I am in the middle of my application process (taking the GRE on monday) and will be focusing on really digging into schools come next week.

My questions are around which schools, based on your experience, may except someone with my qualifications. I have been getting a lot of mixed messages from managers/professors and wanted some different points of view. My manager has been telling me he thinks I might be able to get into schools like stanford or Berekely while my undergraduate advisor suggested I focus on some of my other choices (CU boulder, Univeristy of washington) and that higher tier schools would be out of my reach.

First, a little background on me. I graduated two years ago from a small liberal arts school (not top tier) with my BS in biochemistry. During my undergraduate program I did a summer and two semesters of research in organocatalysis. After graduating I got a job as a research associate at a small biotech company in the bay area. My current position is also very heavily research focussed and, by the time I start grad school, I will have been working there for two years. My manager and the VP of chemistry are going to be two of my letters of recomendation and they think very highly of me.

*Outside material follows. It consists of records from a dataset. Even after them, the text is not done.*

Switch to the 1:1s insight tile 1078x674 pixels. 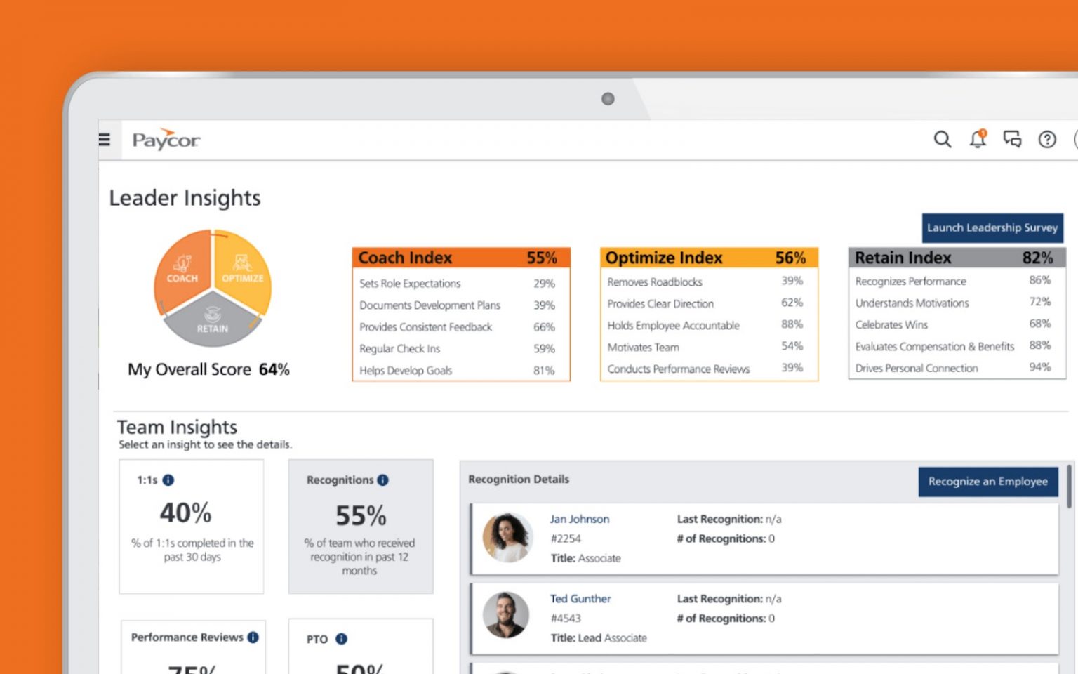point(191,527)
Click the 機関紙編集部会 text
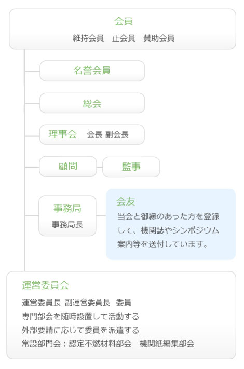Image resolution: width=244 pixels, height=369 pixels. click(167, 344)
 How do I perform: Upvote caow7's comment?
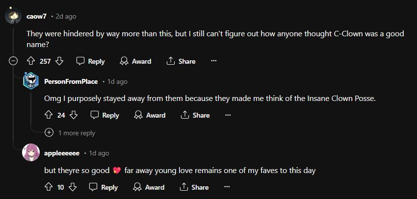pyautogui.click(x=30, y=61)
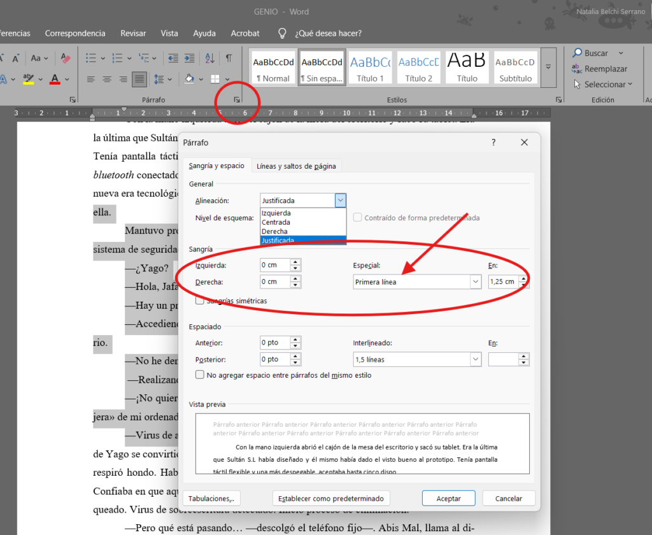Open the Párrafo dialog launcher arrow
The width and height of the screenshot is (652, 535).
tap(237, 100)
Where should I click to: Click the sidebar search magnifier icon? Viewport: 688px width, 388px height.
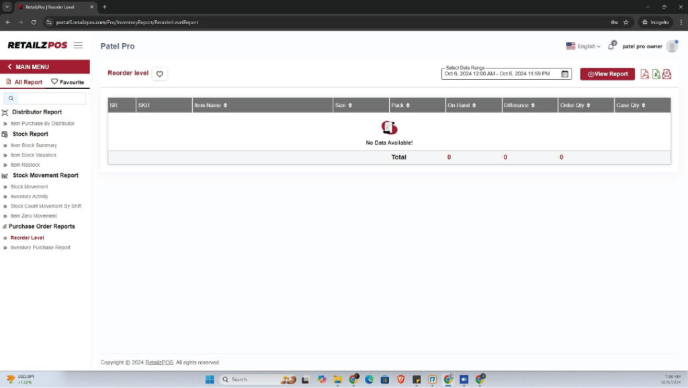point(11,98)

My GRE score is most likely going to be somewhere around V:155 Q:162 based on the practice tests I have taken. My under graduate GPA was a 3.5 and slightly lower in my major (DAMN CALCULUS SERIES!).

I would really appreciate hearing from anyone who applied to graduate school with a similar background as me. What schools did you apply to and which did you get accepted to? what should some of my reach schools be? How important are GRE general and chemistry subject scores?

  • 4 weeks later...
Posted

For chemistry, it seems that the general consensus is that the GRE is not really that important. For top tier schools, the GRE acts a screener to weed out weaker applications so that professors can focus on students that they feel can succeed at their institution. Based on your GRE, you seem to make most cutoffs for top tier schools. I know students that have gotten lower scores than you that were admitted to the best schools in the country (Yale, Columbia, Princeton, etc). Your GPA may not be a 4.0, however there are many students on here posting about their acceptances to top tier institutions such as Berkeley, Caltech, MIT, Harvard, etc. with GPAs as low as 3.1. Take my advice with a grain of salt, I have not been through the application process so my knowledge is very limited (I'm applying this application cycle). However, there is plenty of information on this forum to back my statements and I've also witnessed students, who may not be what is considered "stellar," admitted to top tier schools. I do not think Berkeley and Stanford are out of your reach. Do not be surprised if you are accepted. But do not be surprised if you are rejected either. The grad school admissions process is very mysterious, rejecting students with 3.9's and 325+ GRE scores and accepting students with 3.3's and 310 GRE scores. Your research and recommendations will get you into top institutions, not really your scores. Your scores only help you pass the initial screening.

Posted

Are we talking Master's or PhD programs? I don't think your GPA and GRE will keep you out of the running for either level, but if you're applying to PhD programs I'm slightly concerned that you have two industry letters and only one academic letter. Really, it should be the other way around -- and only if your supervisor has a PhD in your field.

Posted

Thanks for the reply. The main reason I decided on two industry letters is because the VP of chemistry and my direct manager (both PhD organic chemists) have seen about a year and a half of my research at the company. My undergraduate research advisor is really the only academic letter I could get from a professor who has seen my research first hand. I suppose I could reach out to another professor from my undergrad but most of them were just that... professors. Never saw me in a lab

 

any thoughts?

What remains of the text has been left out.